On Thursday, July 13, 2023, Keck Medical Center of USC celebrated the 10th anniversary of the nurse-run Extracorporeal Membrane Oxygenation (ECMO) program, which is a life-supporting intervention that provides heart-lung bypass support outside the body. The event, which took place at the Coliseum Conference Room at Keck Hospital, featured the participation of Marty Sargeant, chief executive officer of Keck Medical Center of USC, who delivered a brief statement at the event which commended the important role ECMO plays for the overall health system.

Other speakers at the event included Annette Sy, DNP, RN, NE-BC, chief nursing executive of Keck Medical Center; Anahat Dhillon, MD, medical director of the CVICU; Raymond Lee, MD, surgical director of mechanical circulatory support; and Anton Barnett, chief perfusionist. Two former patients, Anthony Salazar and Roslyn Nott, also shared their life-saving ECMO experiences at Keck Hospital during the event.

The ECMO program holds special significance for Keck Medicine because it is one of only a handful of programs throughout the nation that is operated effectively by nurses. The comprehensive, round-the-clock care provided to patients on ECMO, including frequent monitoring and rapid response to emergencies, demonstrates the expertise and dedication of the nursing staff at Keck Hospital. Importantly, speakers at the event noted that this significant accomplishment is a direct result of Keck Medicine of USC’s investments in staff education and training.

During the event, Anthony Salazar shared his story of being transferred to Keck Hospital in September of 2021 for complications associated with COVID-19. He was put on VV (VenoVenous) ECMO for respiratory failure, and his ECMO therapy lasted for more than 60 days, which is a very long time for this time of treatment. Anthony was able to go home in December of 2021, and he was happy to report that in June of 2022, he was able to run a Spartan race and that his lungs are back to functioning in their fullest form.
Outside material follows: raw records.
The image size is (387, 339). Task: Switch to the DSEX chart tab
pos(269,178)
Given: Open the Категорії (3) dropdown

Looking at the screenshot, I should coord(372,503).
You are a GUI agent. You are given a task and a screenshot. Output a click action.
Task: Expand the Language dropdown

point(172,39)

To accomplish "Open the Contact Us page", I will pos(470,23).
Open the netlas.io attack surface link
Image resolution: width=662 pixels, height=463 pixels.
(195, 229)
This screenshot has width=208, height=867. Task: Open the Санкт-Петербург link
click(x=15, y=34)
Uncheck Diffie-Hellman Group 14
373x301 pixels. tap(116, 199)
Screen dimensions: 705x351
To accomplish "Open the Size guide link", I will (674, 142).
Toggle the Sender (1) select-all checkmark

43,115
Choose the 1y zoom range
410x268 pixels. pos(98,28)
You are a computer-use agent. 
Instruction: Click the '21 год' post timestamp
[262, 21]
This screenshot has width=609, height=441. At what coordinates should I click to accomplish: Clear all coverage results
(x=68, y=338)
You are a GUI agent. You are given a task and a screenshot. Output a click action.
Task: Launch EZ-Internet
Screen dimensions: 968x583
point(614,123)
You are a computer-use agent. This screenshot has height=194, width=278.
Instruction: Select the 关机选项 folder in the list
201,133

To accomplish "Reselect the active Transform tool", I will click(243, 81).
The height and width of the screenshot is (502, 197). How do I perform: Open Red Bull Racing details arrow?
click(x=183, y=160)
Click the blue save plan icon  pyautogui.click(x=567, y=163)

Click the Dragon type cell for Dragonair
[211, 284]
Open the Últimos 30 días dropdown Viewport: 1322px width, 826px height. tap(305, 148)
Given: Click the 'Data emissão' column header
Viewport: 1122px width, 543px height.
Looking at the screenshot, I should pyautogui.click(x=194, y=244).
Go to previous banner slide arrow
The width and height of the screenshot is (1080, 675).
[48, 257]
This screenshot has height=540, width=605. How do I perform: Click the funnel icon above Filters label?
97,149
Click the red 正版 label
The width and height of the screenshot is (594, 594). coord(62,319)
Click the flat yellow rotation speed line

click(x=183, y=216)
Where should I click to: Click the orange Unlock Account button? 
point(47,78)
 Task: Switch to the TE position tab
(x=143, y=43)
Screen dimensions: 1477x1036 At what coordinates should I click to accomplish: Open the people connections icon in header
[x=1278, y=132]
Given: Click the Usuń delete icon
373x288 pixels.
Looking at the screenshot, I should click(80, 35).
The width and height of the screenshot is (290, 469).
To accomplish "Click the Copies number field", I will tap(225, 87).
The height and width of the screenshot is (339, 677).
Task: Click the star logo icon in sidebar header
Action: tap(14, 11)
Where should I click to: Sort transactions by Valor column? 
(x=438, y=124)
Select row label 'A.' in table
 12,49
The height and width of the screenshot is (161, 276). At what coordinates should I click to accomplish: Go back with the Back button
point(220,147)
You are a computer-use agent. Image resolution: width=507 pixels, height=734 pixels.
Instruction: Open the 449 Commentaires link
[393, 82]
The same year, Roslyn Nott, RN, who worked at Los Angeles County Hospital at the time, shared that she was transferred to Keck Hospital in January of 2021 with respiratory failure due to COVID-19. She was placed on VV ECMO within a few days of admission due to how damaged her lungs were and remained on the treatment for more than 40 days. Roslyn was happy to tell the audience that she was able to go home in May of 2021 to her three children and husband, and that she is currently working again as a nurse in a local school district.

ECMO therapy is used to support patients experiencing life-threatening respiratory or cardiac failure by bypassing failing organs and oxygenating a patient’s blood outside the body. Health experts recognize ECMO as the maximum level of life support that can be provided to a patient. It should be noted that not all hospitals have the capability to provide this service, which makes Keck Hospital unique in its ability to provide this type of life-saving treatment when required. In many cases, ECMO therapy is often used to bridge patients to a heart or lung transplant, or to assist in life-saving recoveries.

In 2013 Keck Hospital’s ECMO program shifted from utilizing perfusionists (cardiac-bypass specialists who are primarily found in the OR) to training bedside ICU nurses to become ECMO nurses, allowing the program to evolve into the nurse-driven program it exists as today. Since the program started, Keck Hospital has cared for more than 700 patients on ECMO, making it one of the largest program centers by volume in the country.

This significant accomplishment, celebrated through the 10-year anniversary event, was carefully planned by Melissa Fix, BSN, RN, CCRN-CMC, manager of the ECMO program.